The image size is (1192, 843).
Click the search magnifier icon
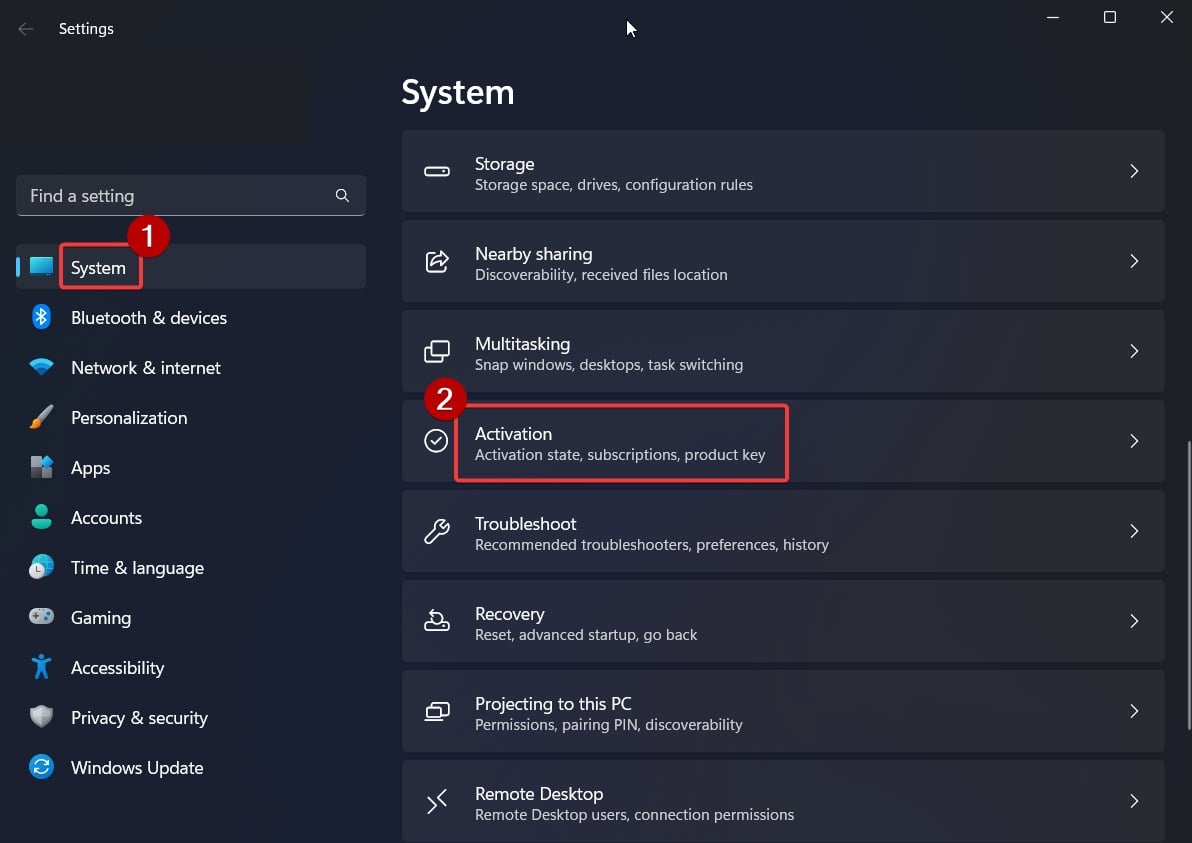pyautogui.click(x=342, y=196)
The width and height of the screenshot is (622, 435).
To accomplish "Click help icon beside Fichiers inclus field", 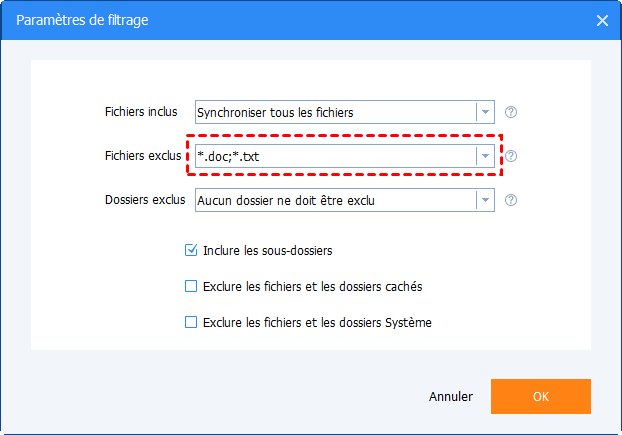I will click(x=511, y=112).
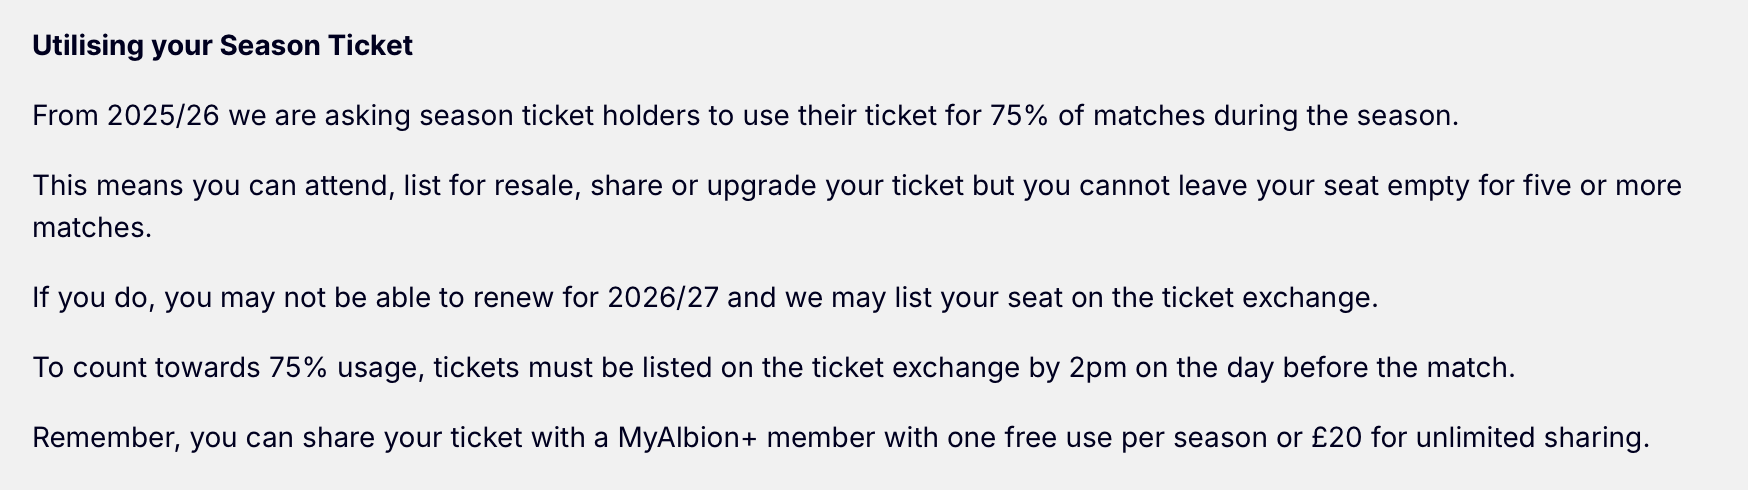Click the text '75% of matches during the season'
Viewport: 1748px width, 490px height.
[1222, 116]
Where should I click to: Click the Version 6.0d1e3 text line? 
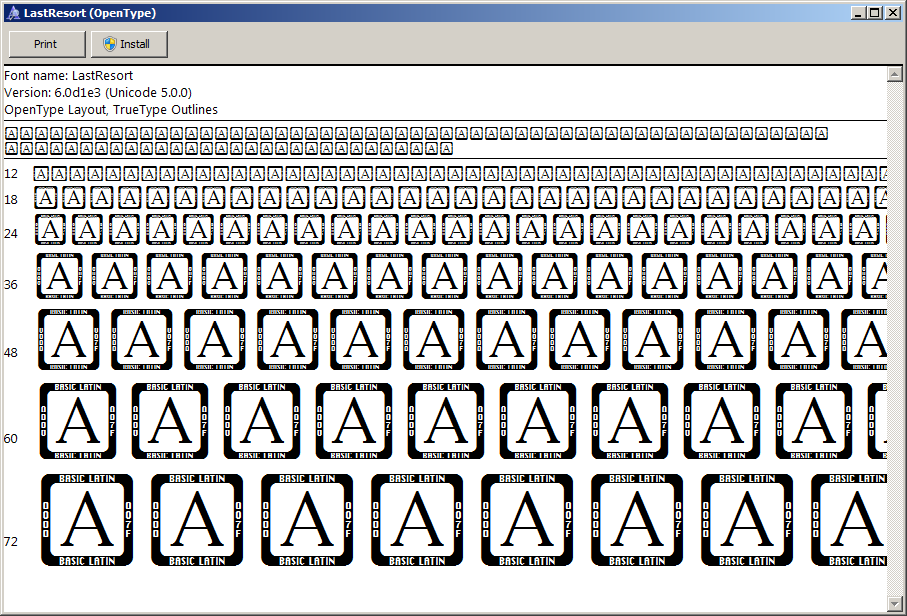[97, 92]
--------------------------------------------------
*About this exercise*
Your reply should hold exactly the lines from the line containing "Where should I" through the final line of the listing, and none of the pictures.

*Finished exercise*
Where should I click to: Click the Version 6.0d1e3 text line? 
[97, 92]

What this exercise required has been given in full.